Gel Electrophoresis
Pour 50 mL of 1X TAE Buffer into an Erlenmeyer Flask.
Weigh out 0.5 g Agarose and add it to the Erlenmeyer Flask.
Place Erlenmeyer Flask in a microwave on high power for two minutes or until solution is clear and agarose is completely dissolved.
Remove Erlenmeyer Flask from microwave and let it sit on the lab bench to cool just until you can comfortably pick it up.
Add 5 uL Ethidium into the flask and swirl to mix, taking care not to introduce bubbles.
Place gel tray on clamp and clamp securely.
Add well plates where you want wells and use a level to ensure it is balanced.
Pour contents of the Erlemeyer Flask into the gel tray and let it sit for 30 minutes, or until a blue tint appears.
Remove the well plates carefully as to not tear the gel and remove the tray from the clamp, but ensure the gel remains in the tray.
Place gel tray into gel electrophoresis apparatus with the wells closer to the negative/black end.
Pour additional TAE Buffer to fill each side of the apparatus and to create a thin layer of buffer covering the top of the gel.
Pipette 10 uL of the 1kb DNA Ladder with Loading Dye into a well.

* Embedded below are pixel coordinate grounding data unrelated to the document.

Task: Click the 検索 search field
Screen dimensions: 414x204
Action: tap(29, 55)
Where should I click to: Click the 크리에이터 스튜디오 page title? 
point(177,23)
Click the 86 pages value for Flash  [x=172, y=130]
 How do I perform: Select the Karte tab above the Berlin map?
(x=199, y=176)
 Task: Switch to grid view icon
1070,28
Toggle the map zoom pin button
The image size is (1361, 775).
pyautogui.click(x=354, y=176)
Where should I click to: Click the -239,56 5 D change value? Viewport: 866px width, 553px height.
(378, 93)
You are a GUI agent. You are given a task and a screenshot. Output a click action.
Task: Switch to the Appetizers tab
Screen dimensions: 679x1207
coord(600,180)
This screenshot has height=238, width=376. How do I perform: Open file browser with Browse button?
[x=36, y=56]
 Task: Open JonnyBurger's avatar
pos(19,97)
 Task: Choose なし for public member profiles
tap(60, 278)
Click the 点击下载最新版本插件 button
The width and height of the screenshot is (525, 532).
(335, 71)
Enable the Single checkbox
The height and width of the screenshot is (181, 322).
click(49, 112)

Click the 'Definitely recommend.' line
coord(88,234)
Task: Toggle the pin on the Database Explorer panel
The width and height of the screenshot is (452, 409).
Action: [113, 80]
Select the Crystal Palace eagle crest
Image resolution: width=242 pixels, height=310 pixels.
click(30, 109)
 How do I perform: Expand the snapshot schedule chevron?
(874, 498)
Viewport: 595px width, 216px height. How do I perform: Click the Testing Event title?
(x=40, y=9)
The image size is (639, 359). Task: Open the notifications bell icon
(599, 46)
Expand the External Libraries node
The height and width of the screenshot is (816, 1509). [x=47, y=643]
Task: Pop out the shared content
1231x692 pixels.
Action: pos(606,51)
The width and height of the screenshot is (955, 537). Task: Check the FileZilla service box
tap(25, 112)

Typically this is placed into one of the wells near an edge.
Pipette your DNA with Loading Dye mixture into another well.
Repeat for each sample.
Place lid on apparatus and plug cables into amplifier.
Set amplifier to stay at a constant voltage of 100 V. Let run for 30 minutes or until the loading dye has sufficiently moved.
Remove gel from gel tray after draining excess TAE Buffer and place on plastic wrap.
Place gel with plastic wrap on UV lamp to view bands, or store in the plastic wrap at +4 C for later use.